Een notaris die wordt verdacht van het medeplegen van valsheid in geschrifte – het antedateren van een koopovereenkomst – kan zich niet beroepen op de geheimhoudingsplicht, aldus de Hoge Raad in een uitspraak van 10 maart. “De strafbare gedraging, waarvan klager wordt verdacht, is een zeer ernstig strafbaar feit, want het raakt de kern van het werk van een notaris, in het bijzonder zijn maatschappelijke functie.”
Zou bewezen verklaard worden dat de notaris zich inderdaad schuldig heeft gemaakt aan valsheid in geschrifte, “dan zou dat ernstig afbreuk doen aan het ambt van notaris en de maatschappelijke functie van de notaris in het algemeen”, stelt de Hoge Raad in navolging van het Hof Arnhem.

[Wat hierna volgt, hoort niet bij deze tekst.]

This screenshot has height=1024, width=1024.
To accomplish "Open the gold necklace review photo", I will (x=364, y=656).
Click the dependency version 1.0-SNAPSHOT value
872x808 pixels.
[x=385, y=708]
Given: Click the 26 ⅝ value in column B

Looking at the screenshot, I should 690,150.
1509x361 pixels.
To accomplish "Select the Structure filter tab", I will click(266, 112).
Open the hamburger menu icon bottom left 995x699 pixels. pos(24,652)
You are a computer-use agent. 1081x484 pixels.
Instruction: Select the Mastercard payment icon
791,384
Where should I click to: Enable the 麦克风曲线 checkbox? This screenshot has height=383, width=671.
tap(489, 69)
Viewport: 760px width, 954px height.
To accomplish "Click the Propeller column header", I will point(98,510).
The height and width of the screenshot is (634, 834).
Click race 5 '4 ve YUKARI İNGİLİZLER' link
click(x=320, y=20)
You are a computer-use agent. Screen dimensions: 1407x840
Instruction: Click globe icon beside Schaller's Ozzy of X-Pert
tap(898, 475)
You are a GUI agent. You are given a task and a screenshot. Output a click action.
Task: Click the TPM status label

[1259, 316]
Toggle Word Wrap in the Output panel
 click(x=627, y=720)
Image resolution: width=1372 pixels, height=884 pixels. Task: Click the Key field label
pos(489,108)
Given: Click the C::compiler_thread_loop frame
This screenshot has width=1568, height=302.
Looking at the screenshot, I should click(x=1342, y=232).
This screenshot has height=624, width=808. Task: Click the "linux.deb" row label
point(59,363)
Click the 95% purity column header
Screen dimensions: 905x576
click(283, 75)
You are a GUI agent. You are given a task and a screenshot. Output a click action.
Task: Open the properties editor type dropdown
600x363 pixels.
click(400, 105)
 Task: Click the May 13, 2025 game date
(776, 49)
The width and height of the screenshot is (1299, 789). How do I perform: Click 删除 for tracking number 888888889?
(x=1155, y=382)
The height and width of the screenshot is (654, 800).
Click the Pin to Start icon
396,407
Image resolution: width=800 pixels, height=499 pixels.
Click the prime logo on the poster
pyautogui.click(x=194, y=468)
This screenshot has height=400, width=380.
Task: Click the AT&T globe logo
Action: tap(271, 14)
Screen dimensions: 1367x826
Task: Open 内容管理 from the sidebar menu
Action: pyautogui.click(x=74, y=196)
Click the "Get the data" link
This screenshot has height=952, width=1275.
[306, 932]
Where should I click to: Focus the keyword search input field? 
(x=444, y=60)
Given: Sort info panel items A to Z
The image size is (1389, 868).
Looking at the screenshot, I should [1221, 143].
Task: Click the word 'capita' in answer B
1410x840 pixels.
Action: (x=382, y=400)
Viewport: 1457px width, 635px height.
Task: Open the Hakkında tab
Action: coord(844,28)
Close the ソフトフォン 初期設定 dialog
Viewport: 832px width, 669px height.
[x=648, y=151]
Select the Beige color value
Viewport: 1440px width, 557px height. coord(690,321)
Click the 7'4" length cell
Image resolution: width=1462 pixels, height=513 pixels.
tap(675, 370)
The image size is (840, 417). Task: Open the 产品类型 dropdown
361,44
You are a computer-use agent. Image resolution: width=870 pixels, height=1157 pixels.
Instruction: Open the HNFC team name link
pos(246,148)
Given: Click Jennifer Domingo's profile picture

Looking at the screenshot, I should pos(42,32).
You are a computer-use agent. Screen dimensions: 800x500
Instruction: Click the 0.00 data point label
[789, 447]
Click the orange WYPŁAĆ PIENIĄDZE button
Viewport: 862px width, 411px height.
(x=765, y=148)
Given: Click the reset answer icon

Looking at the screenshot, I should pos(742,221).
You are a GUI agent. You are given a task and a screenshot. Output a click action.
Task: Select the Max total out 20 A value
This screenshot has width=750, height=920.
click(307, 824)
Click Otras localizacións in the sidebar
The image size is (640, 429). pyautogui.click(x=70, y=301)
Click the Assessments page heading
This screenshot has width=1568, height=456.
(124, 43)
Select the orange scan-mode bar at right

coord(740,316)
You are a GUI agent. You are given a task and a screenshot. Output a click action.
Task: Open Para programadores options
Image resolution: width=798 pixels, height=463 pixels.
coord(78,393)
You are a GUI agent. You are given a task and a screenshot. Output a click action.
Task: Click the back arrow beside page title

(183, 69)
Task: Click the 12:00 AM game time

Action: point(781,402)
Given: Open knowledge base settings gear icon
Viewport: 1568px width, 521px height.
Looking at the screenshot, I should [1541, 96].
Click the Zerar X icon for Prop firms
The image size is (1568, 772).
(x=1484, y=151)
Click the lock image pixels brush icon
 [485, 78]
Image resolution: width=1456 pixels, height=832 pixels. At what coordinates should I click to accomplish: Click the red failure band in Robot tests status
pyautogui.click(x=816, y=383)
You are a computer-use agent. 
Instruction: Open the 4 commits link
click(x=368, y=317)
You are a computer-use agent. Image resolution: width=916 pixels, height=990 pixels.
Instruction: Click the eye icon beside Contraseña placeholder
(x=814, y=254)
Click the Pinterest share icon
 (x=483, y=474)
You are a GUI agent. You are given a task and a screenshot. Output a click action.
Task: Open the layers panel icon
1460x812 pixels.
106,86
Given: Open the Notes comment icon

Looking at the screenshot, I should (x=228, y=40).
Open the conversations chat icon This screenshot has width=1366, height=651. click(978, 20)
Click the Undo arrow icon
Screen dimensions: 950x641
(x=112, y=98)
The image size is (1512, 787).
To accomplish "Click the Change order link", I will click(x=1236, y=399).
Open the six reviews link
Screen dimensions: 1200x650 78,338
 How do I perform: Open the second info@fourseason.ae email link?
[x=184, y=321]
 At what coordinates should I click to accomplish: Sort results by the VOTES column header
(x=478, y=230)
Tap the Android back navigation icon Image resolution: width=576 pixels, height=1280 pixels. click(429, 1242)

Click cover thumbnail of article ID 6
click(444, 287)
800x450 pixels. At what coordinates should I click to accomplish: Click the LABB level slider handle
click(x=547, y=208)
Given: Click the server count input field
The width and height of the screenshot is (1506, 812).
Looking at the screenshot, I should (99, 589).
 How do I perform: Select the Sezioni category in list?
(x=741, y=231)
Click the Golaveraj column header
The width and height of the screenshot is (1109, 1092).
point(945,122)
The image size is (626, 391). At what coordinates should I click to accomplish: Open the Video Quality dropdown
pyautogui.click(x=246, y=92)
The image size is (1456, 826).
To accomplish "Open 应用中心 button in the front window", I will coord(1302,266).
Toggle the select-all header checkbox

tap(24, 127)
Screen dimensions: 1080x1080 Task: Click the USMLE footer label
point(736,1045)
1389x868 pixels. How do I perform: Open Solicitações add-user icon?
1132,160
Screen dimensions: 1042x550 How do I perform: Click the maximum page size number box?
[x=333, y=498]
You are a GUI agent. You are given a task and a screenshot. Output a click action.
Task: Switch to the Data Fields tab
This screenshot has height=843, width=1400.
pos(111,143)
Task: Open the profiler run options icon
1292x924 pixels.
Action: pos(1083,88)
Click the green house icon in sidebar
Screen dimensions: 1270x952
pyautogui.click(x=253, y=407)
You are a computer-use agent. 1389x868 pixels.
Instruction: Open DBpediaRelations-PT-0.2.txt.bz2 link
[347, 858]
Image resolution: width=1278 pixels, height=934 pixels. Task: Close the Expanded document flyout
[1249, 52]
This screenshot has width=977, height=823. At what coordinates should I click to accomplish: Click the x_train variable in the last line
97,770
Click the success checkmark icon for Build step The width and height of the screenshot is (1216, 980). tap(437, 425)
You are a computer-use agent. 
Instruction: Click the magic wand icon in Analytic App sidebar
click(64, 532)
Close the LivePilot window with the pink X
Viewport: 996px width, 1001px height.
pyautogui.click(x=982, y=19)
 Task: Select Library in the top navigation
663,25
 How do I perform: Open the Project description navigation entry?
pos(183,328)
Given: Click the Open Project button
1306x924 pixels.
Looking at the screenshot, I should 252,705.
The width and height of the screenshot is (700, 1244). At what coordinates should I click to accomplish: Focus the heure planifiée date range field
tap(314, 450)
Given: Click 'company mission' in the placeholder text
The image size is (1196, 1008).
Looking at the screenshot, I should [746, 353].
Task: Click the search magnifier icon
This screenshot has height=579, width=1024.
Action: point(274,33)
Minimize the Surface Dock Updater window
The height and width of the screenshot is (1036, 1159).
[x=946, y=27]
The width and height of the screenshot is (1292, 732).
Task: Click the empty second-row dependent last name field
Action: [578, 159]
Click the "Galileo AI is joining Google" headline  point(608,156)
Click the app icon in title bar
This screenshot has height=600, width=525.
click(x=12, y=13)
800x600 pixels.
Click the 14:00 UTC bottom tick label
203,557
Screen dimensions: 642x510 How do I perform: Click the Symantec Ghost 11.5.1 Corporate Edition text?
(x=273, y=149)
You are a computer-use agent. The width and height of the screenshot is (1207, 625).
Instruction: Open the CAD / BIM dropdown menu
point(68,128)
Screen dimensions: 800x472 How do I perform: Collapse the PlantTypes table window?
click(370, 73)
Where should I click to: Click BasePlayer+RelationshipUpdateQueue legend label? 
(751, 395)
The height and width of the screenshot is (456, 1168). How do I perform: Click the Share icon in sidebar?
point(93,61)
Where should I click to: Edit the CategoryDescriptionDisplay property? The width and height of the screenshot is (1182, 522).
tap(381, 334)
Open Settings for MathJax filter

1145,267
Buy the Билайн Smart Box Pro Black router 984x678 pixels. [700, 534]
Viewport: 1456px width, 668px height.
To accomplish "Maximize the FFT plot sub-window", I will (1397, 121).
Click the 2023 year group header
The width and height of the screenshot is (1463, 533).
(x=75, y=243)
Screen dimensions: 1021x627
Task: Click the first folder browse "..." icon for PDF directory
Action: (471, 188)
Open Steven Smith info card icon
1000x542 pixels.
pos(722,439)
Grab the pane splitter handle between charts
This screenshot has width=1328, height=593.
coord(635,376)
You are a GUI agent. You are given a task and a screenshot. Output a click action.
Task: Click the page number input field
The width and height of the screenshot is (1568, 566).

“Zeer uitzonderlijke omstandigheden” maken in dit geval dat er met de waarheidsvinding “een groter belang is gediend”, aldus de Hoge Raad. Het gaat dan om “het maatschappelijk belang van de naleving van de aan de notaris in het tweede lid van artikel 21 van de Wet op het notarisambt opgelegde plicht met het oog op het vertrouwen dat in de werkzaamheden van de notaris moet kunnen worden gesteld”.
De Hoge Raad gaat ook kort in op de rol van de medeverdachten in deze zaak. Die medeverdachten mogen “in beginsel” rekenen op geheimhouding door de notaris, maar dat gaat niet op als “er sprake is van het in hun opdracht opstellen van een geantedateerde overeenkomst”. (26 maart 2009)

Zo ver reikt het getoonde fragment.